Had some offline discussion with @ilya-biryukov today:

If we look at all ambiguities in ASTSignals.cpp

45 Ambiguous nodes:
   18 type-name
   14 simple-type-specifier
    5 postfix-expression
    3 namespace-name
    3 nested-name-specifier
    1 relational-expression
    1 template-argument

Most of ambiguities (>90%) are just "local", they won't affect the structure of the tree, and they seem to be less useful. If we think about the final output clang syntax-tree, we care about tree structures, and these ambiguities basically provide zero value. 
For example,  the nested-name-specifier trace::span case, in the clang syntax-tree we model the trace specifier as a general identifier name specifier regardless whether the trace is a type-name or namespace-name;
the simple-declaration ASTSignals Signals; case, it is sufficient to know it is a simple-declaration, and ASTSignals is a simple-type-specifier, but whether the simple-type-specifier is type-name (thus class-name, enum-name, typedef-name) or template-name is less interesting, and we probably don't want to distinguish them in the clang syntax-tree;
similar to the postfix-expression Foo(...); case, we might use the same node in the clang syntax-tree to model a function-call and an explicit class type conversion.

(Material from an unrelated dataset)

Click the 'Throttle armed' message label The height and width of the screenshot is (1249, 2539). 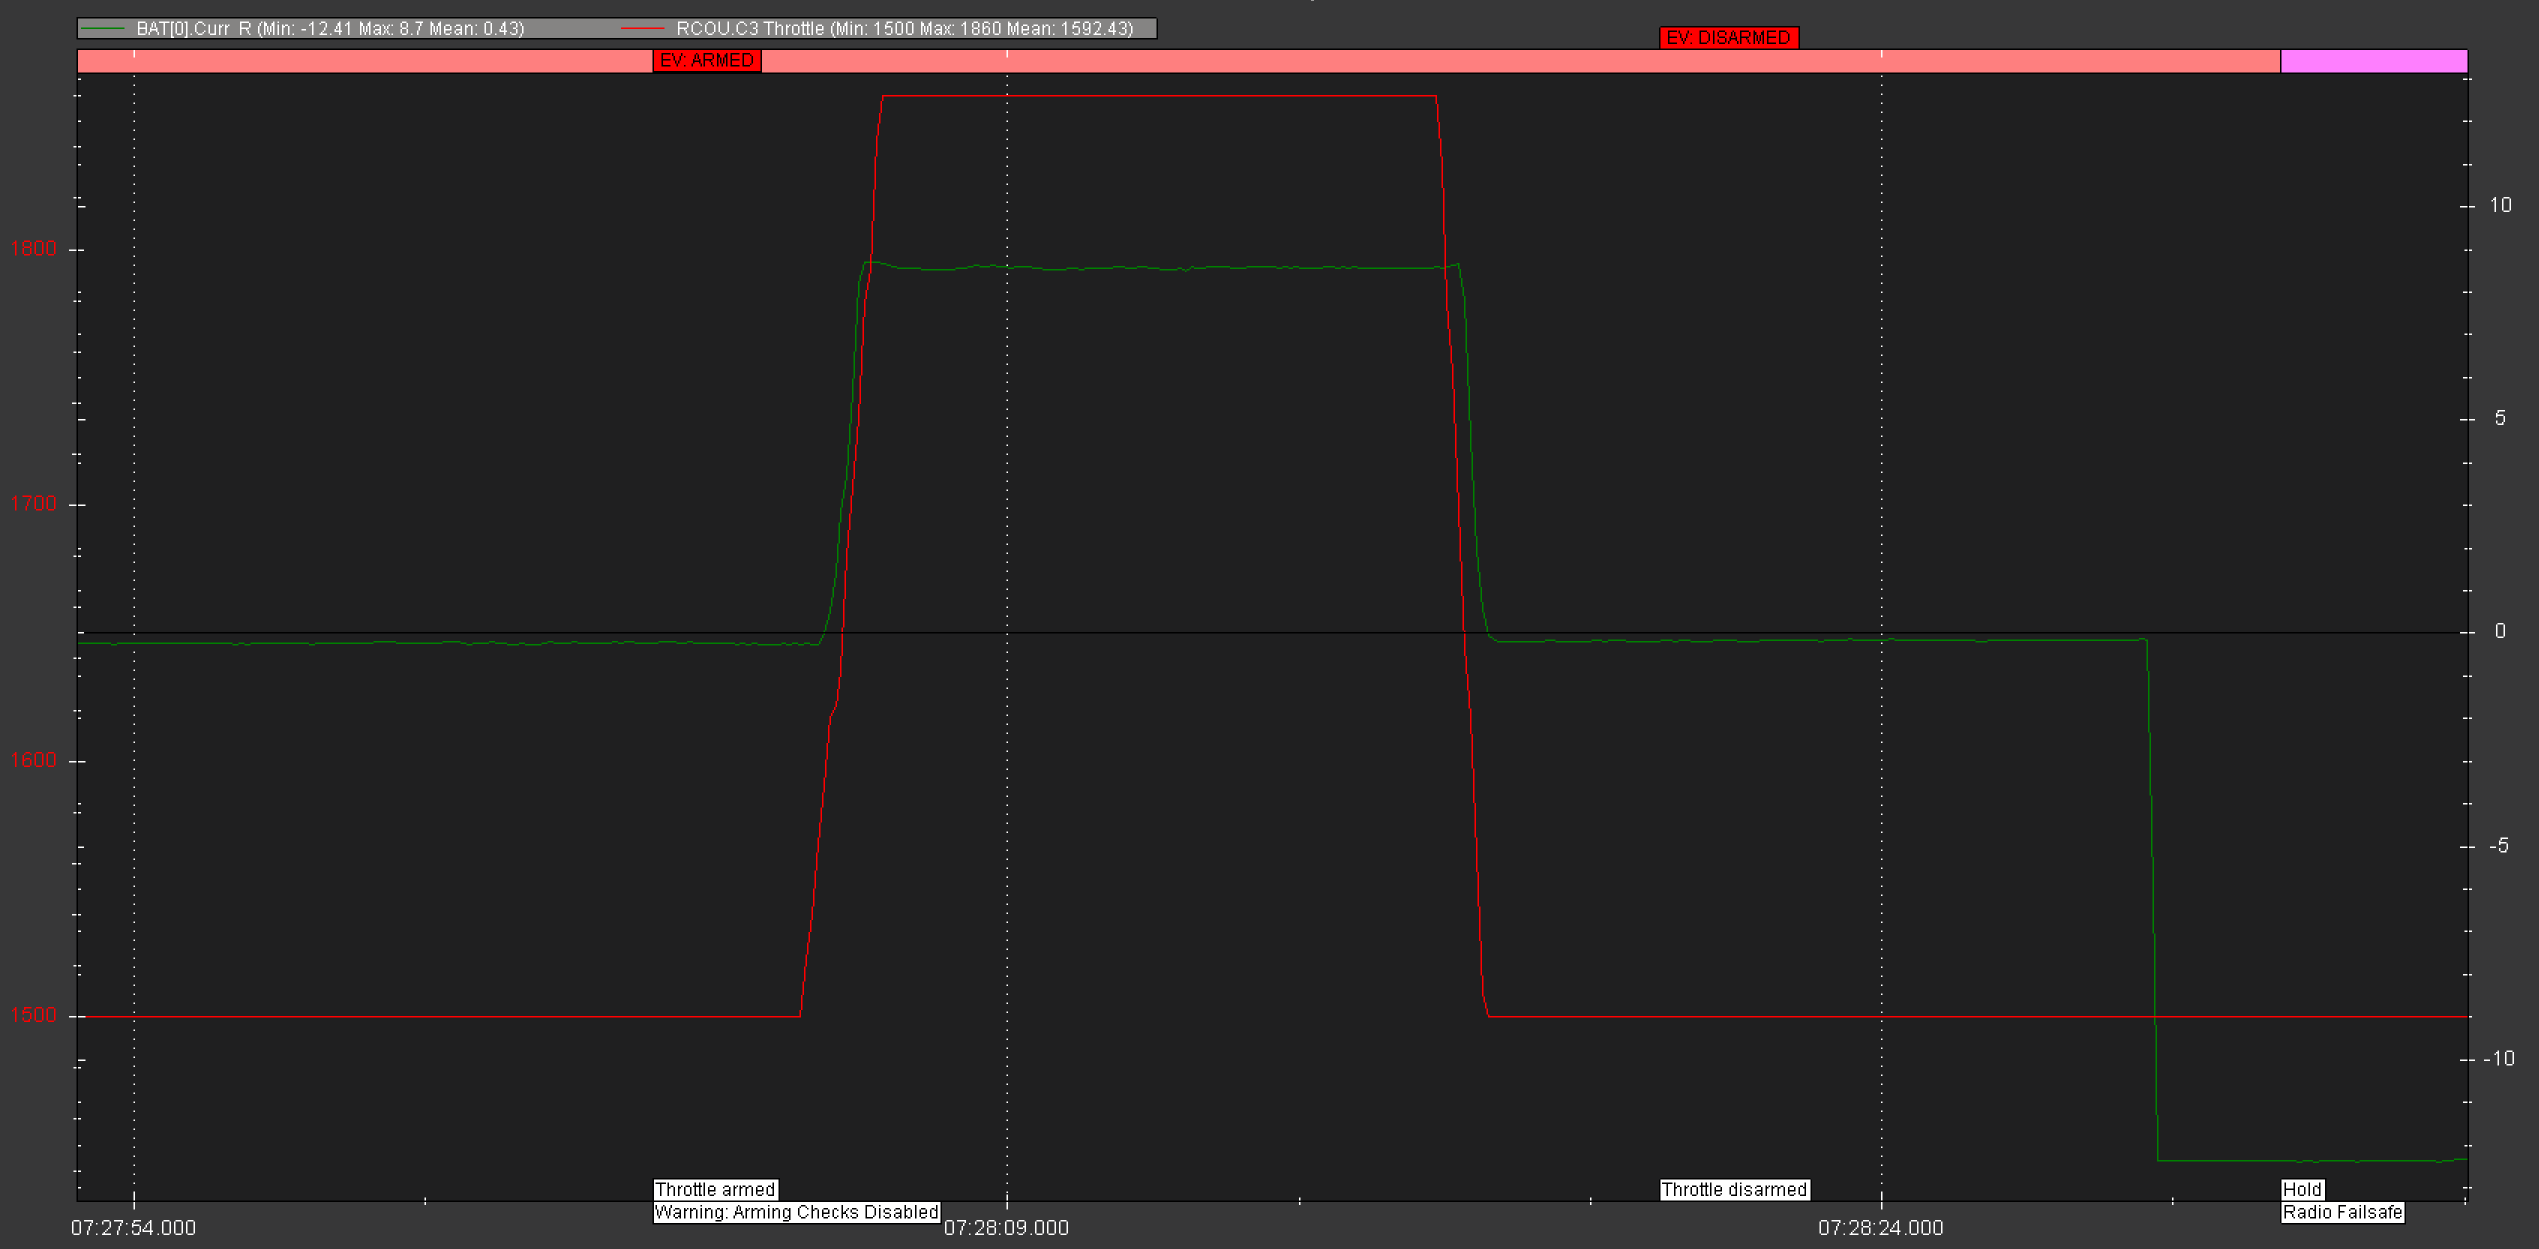click(x=715, y=1189)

So one option will be to eliminate these "local" ambiguities in the forest (by replacing the type-name, class-name, enum-name, typedef-name, template-name with a generic name), as it won't affect tree-structure. Re the implementation, we can do a post-process on the forest -- replace an ambiguous forest node if all its alternatives share the same tree structure, ad-hoc targeting on type-name, simple-type-specifier, postfix-expression nonterminals is probably enough. An alternative is to adjust the cxx grammar rules (not sure how intrusive the change is);

The only "real" ambiguity is the dyn_cast<NamespaceDecl>(ND->getDeclContext()) (whether it is a postfix expression, or a pair of comparison expressions). This is a real ambiguity in C++ that requires type information to resolve. For these ambiguities, we can't eliminate them, and we do need a ranking-based disambiguation.